Dalam perjalanan dan perkembangan
intelektualitas az-Zamakhsyari selain dikenal sebgai seorang ahli Tafsir dengan
Tafsir al-Kasysyaf beliau juga dikenal sosok yang ahli dalam ilmu kalam,
filsafat, logika,fiqih, bahasa ka kesusastraan arab yang sangat produktif dalam
berkarya dengan kualitas kandungan keilmuan yang tidak diragukan oleh siapapun
yang menelaahnya.
Menurut al-Hufi buku karangan az-Zamakhsyari mencapai 47
buah; ada yang dalam bentuk besar dan ada yang dalam bentuk kecil. Adapun
sebagian hasil karyanya adalah; 1. Al-Kasysyaf An Haqa’iqi Gawamidi
Al-Tanzil wa Uyuni Al Qawil fi Wujuhi Al Ta’wil, 2. Rabi’ul al-Abrar.
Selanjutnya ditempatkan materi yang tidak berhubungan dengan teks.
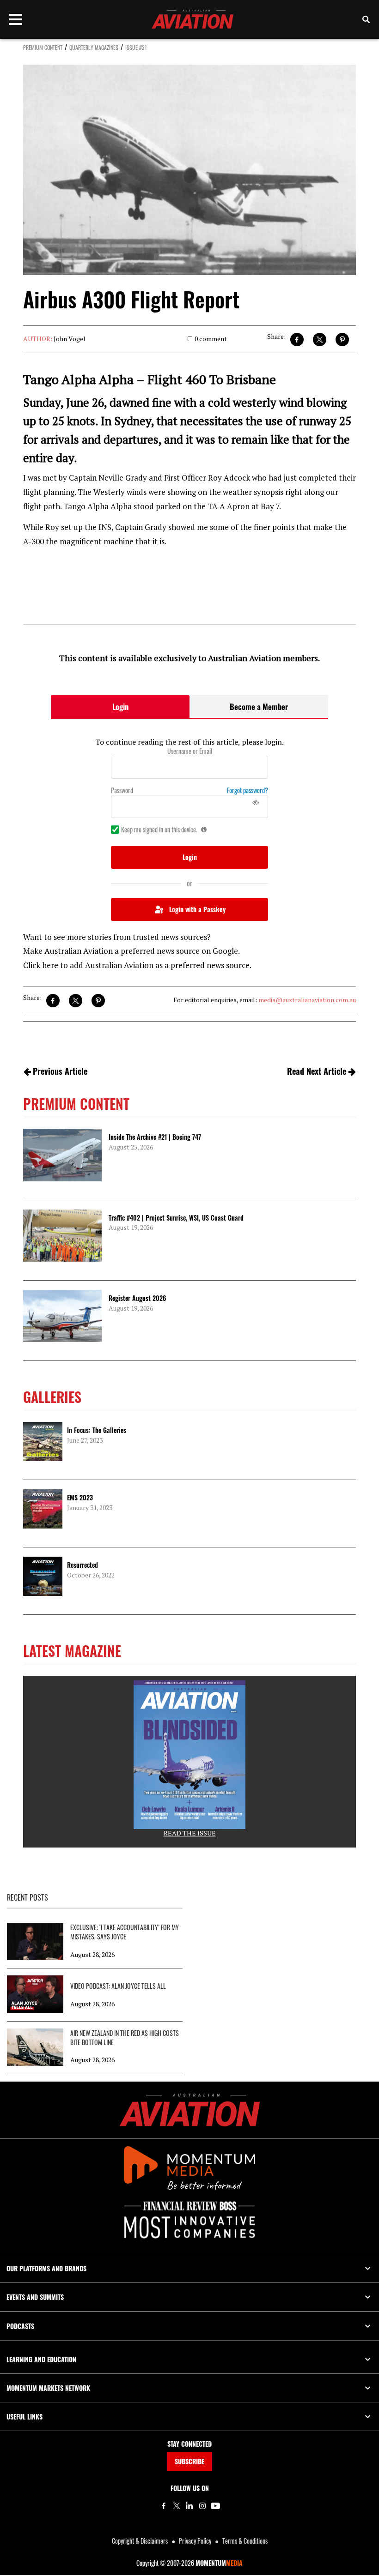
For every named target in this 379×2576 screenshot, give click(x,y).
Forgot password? (247, 790)
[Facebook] (163, 2505)
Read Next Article (316, 1071)
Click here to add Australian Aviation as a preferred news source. (137, 965)
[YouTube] (215, 2505)
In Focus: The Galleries (96, 1430)
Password (122, 790)
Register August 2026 (137, 1298)
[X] (176, 2505)
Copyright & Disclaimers (140, 2541)
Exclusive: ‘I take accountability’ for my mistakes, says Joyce (124, 1932)
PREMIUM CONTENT (42, 47)
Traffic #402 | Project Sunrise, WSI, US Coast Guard (176, 1217)
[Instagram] (202, 2505)
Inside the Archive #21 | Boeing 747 (155, 1137)
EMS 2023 (80, 1497)
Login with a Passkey (197, 909)
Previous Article (60, 1071)
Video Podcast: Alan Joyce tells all (118, 1986)
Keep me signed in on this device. (159, 829)
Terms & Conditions (245, 2541)
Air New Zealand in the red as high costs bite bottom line (124, 2037)
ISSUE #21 (136, 47)
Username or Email (189, 751)
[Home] (189, 2110)
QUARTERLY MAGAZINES (93, 47)
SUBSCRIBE (189, 2461)
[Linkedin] (189, 2505)
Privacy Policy (195, 2541)
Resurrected (82, 1565)
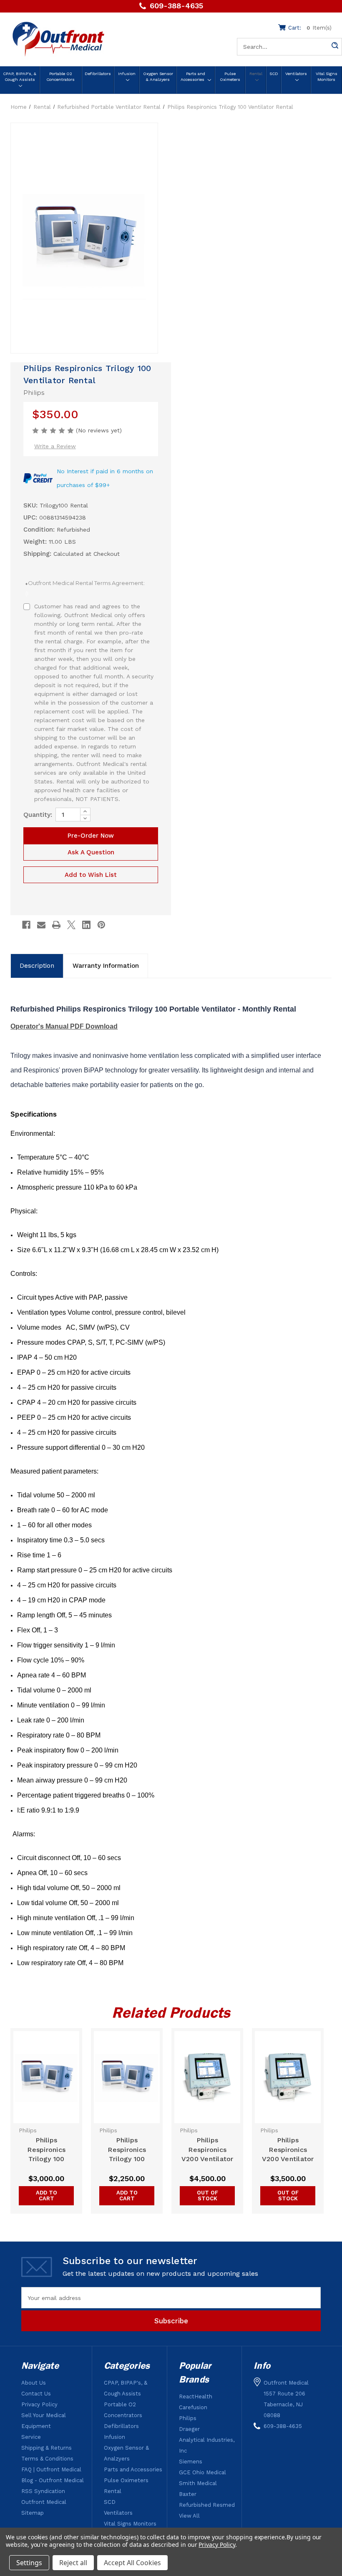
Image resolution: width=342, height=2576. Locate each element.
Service (31, 2437)
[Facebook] (26, 925)
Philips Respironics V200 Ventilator (207, 2149)
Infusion (127, 73)
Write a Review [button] (55, 446)
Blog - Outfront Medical (52, 2480)
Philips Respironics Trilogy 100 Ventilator (46, 2150)
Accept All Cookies (132, 2562)
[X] (71, 925)
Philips (187, 2418)
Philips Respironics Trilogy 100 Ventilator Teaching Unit (126, 2150)
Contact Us (36, 2393)
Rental (255, 73)
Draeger (189, 2429)
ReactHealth (195, 2396)
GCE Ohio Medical (202, 2472)
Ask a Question (91, 852)
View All (189, 2516)
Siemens (190, 2461)
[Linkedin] (86, 925)
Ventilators (296, 73)
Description (37, 965)
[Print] (56, 925)
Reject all (73, 2562)
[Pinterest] (101, 925)
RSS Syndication (43, 2491)
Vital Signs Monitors (326, 76)
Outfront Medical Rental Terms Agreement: (85, 588)
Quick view (46, 2077)
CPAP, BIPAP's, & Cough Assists (19, 76)
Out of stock (207, 2195)
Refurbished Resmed (207, 2505)
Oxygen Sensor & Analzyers (158, 76)
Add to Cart (46, 2195)
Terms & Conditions (47, 2458)
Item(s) (310, 28)
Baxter (187, 2494)
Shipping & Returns (46, 2448)
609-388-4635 (176, 6)
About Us (33, 2383)
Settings (29, 2562)
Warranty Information (106, 965)
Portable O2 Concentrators (60, 76)
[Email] (41, 925)
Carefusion (193, 2407)
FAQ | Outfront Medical (51, 2469)
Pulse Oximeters (230, 76)
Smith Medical (198, 2483)
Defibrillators (98, 73)
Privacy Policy (39, 2404)
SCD (273, 73)
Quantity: (37, 814)
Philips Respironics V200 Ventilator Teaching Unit (288, 2150)
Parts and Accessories (193, 76)
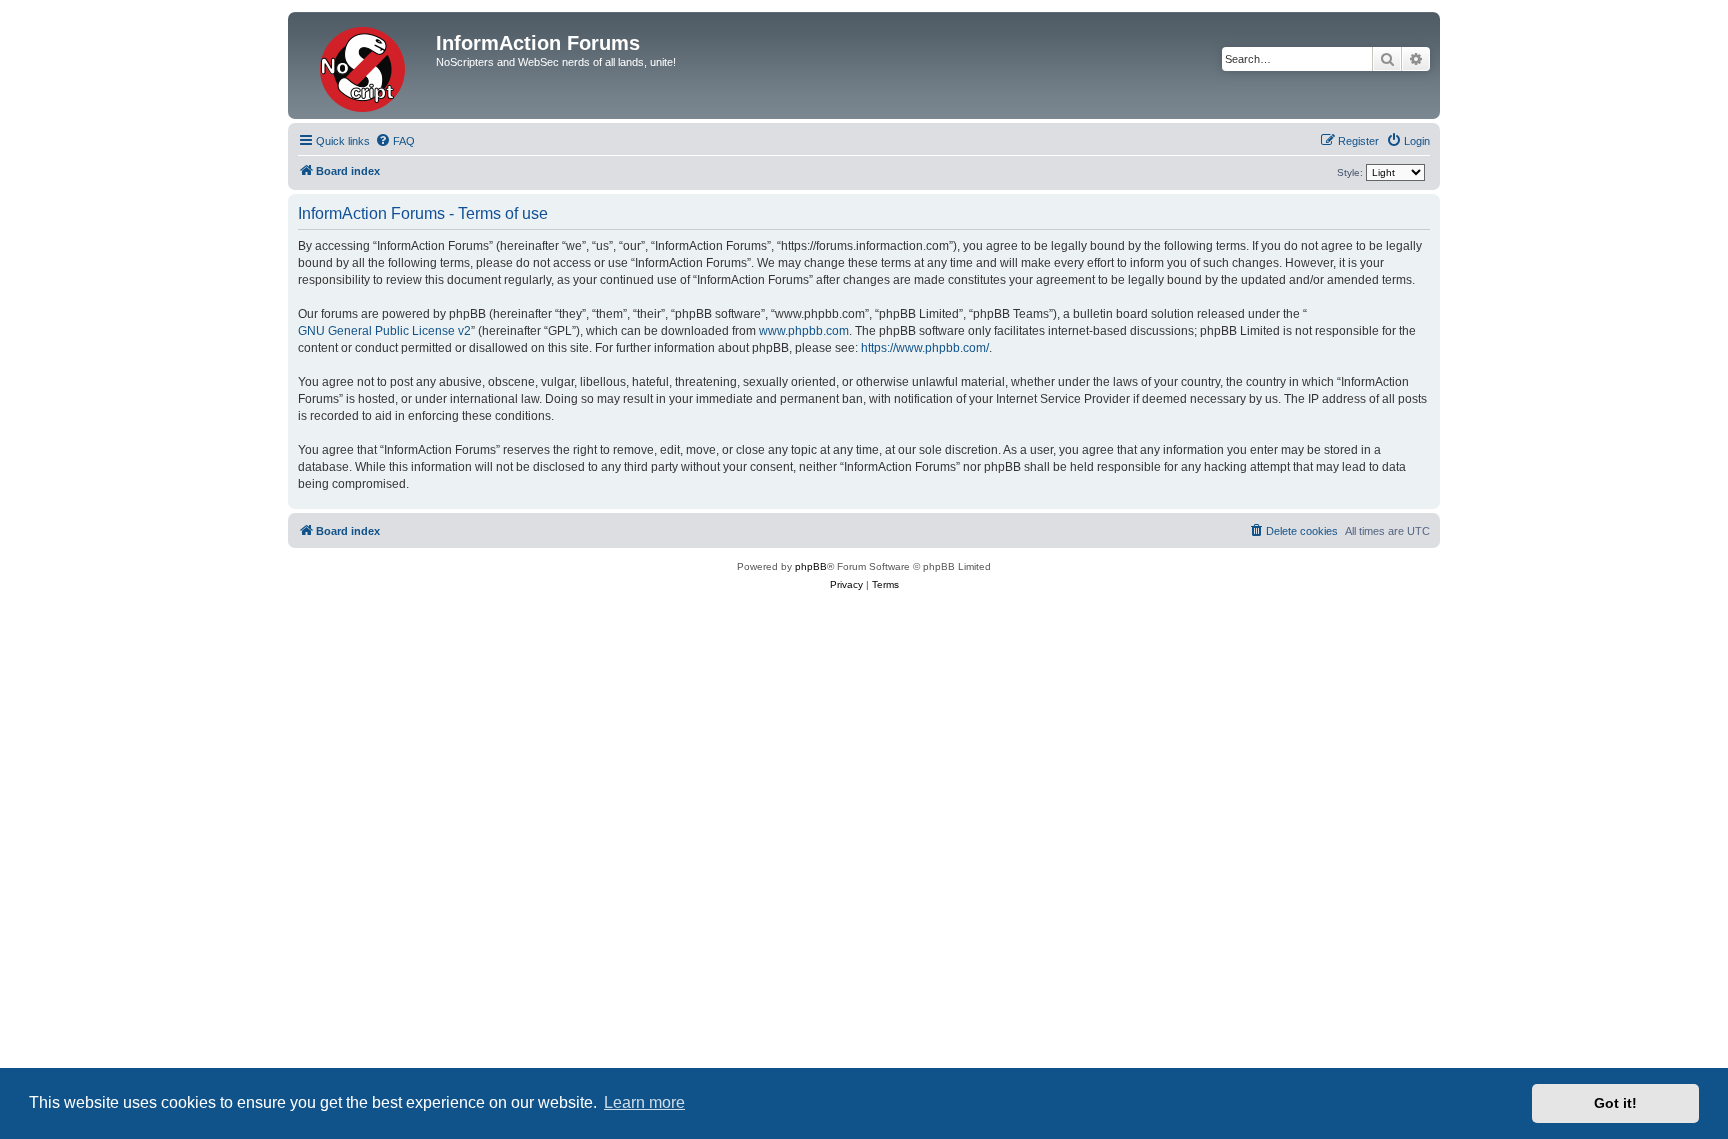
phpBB (811, 566)
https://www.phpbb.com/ (925, 348)
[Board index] (364, 65)
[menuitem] (395, 141)
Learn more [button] (644, 1102)
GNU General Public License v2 (384, 331)
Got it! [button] (1615, 1103)
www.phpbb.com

Buku ini
mengulas tentang tema seperti waktu, dunia dan akhirat, langit, bintang, dan
sebaginya. 3. Asas al-Balaghah yang tentunya isinya menyangkut tentang
kebahasaan. 4. Al-Nashaih as-Shigar yang berisi kumpulan nasihat-nasihat
dan untaian-untaian hikmah.
B.
Ilmu Kalam Al-Zamakhsyari
Al-Zamakhsyari
dilahirkan di sebuah tempat yang bernama Khawarizm yang merupakan pusat
pemikiran aliran Mu’tazilah. Sehingga inilah yang mewarnai pemikirannya.
Sehingga dengan
dasar kemu’tazilahannya tersebut, maka konsekuensinya adalah beliau lebih
terbuka dan cenderung liberal dalam menginterpretasikan kandungan ayat-ayat
al-Qur’an. Oleh sebab itu, hasil karya tafsirnya pun memiliki unsur kandungan
pemahaman Mu’tazilah. Hal tersebut dibuktikan dengan hasil penelitian Allamah Ahmad al-Nayyir yang dituangkan dalam
bukunya al-Itisyaf dan tafsir al-kasysyaf pun banyak menuai kontroversi
serta kritikan pedas dari para ulama. Akan tetatpi di sisi lain banyak juga
yang mengapresiasi terhadap kitab al-kasysyaf karena banyak memberikan
kontribusi besar terhadap perkembangan khazanah tafsir dalam islam.
C.
Mazhab Fiqih Al-Zamakhsyari
Dalam persoalan mazhab fiqih, beliau menganut pola fikir Imam Abu
Hanifah. Yang mana Imam Abu Hanifah sendiri adalah merupakan imam yang dikenal
dengan cara berfikirnya dalam hal hukum lebih transprantif dan rasional. Di
samping beliau mengacu pada sumber islam, namun terlepas dari semua itu juga
Abu hanifah kental dengan ijtihadnya.
D.
Sumber Penafsiran Al-Zamakhsyari
E.
Referensi Mufassir
Dalam penyusunan kitab al-Kasysyaf tidak terlepas dari kitab-kitab
tafsir sebelumnya dan juga kitab-kitab lain yang berkaitan dengan tafsirnya.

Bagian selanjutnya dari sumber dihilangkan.